I found out, there was another software, GParted, that could work with partitions, almost like CloneZilla. It can't copy partitions from one disk, to another, but it has a build-in terminal, so that I could use dd. Not that I knew that dd could copy disks 1:1, I thought it was for files and folders only. But this guide helped me: https://www.youtube.com/watch?v=YmFuBiKtes0

I could see in GParted, that the MBR was not the same size, in the Clonezilla copied MBR, so not a perfect copy. But I verified with sudo gdisk /dev/sdb, that there was a functional MBR, the disk just wouldn't boot more than once, out of ten attempts.

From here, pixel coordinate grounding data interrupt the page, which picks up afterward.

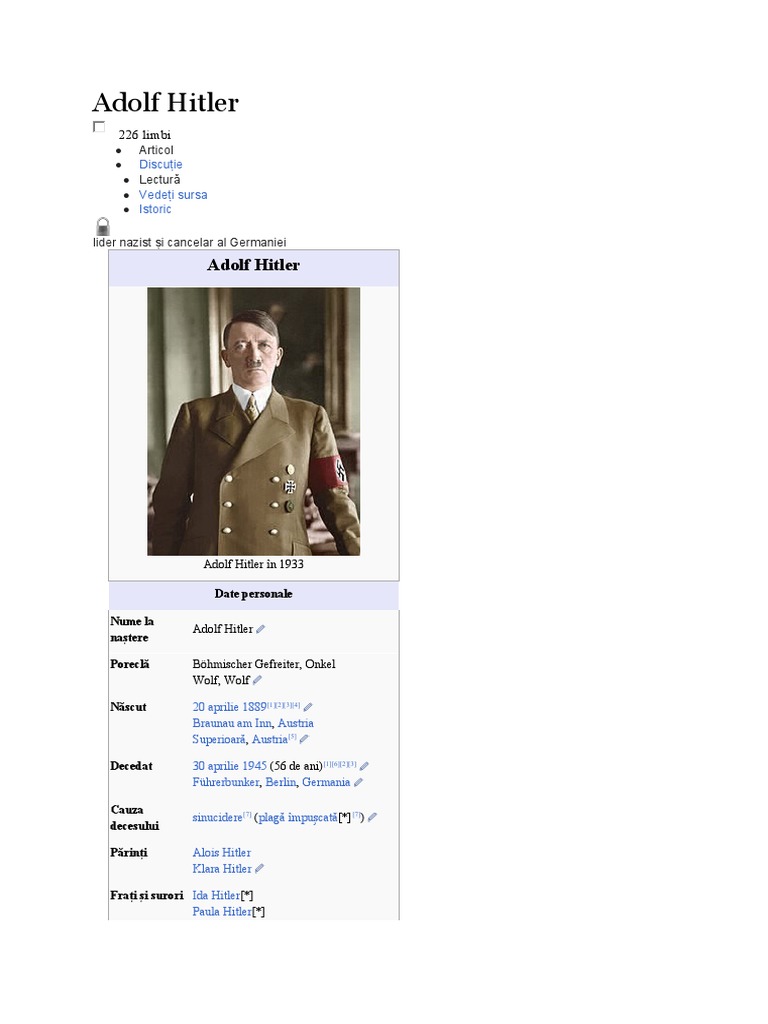768x1024 pixels.
Task: Select the Articol tab
Action: 156,150
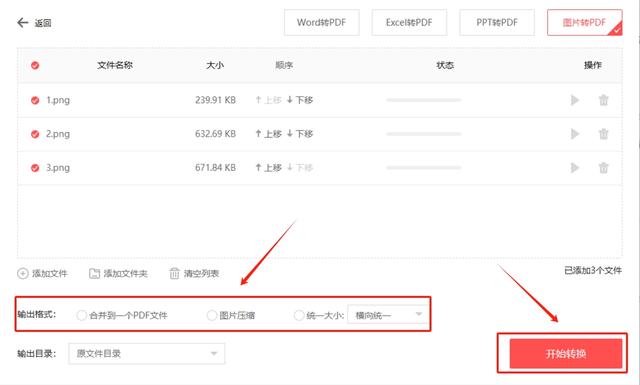Screen dimensions: 640x385
Task: Switch to Word转PDF tab
Action: [322, 22]
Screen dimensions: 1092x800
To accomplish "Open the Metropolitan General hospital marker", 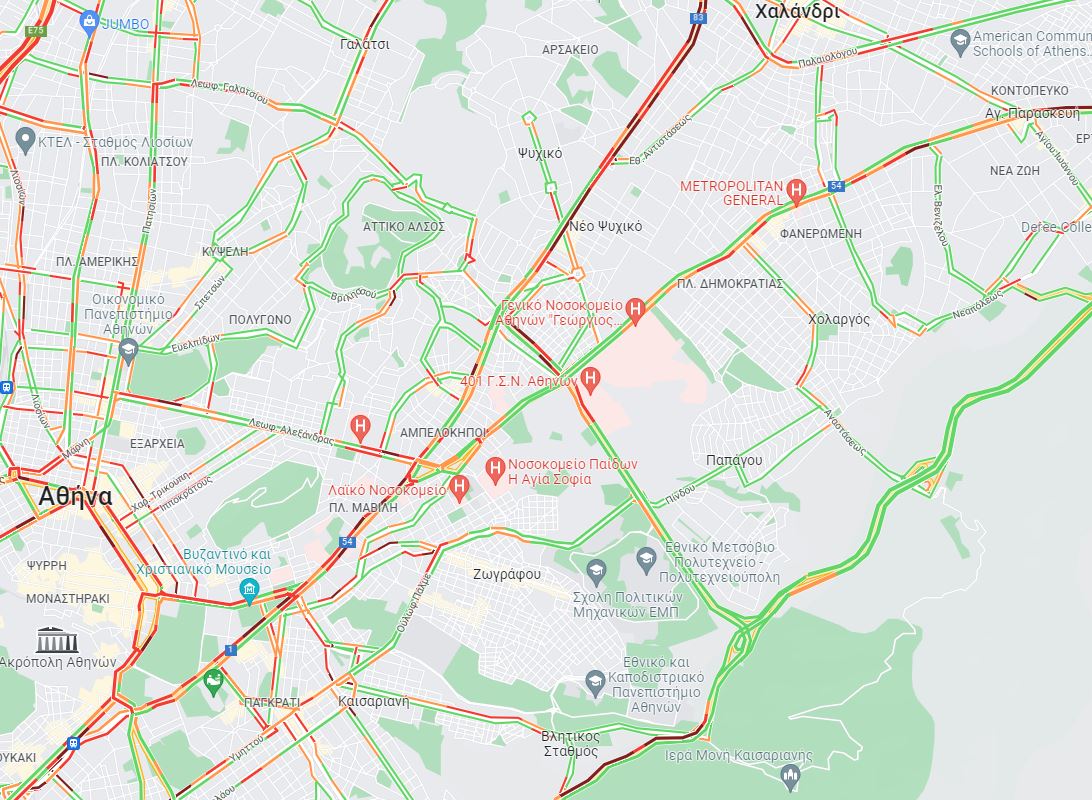I will (796, 191).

So I ran sudo dd if=/dev/sdc of=/dev/sdb to make a new copy of all partitions (I verified which disk was which with sudo smartctl -i /dev/sdc & sudo smartctl -i /dev/sdb), then attached the new disk to the RPI 4, and it booted right up. And it has booted up all times, I've tried since.

So I didn't really use GParted, other than for Linux command line access via terminal, as my PC is Windows only. And the drives were the same size, so I had no need for the features of GParted. Btw., both CloneZilla and GParted was running from an .img image, on a USB, then booted up.

And yes, Raspberry Pi 4 can actually boot from a GPT boot record, but you have to reformat the disk, and do a lot of stuff, so not an option, and unneeded for my case.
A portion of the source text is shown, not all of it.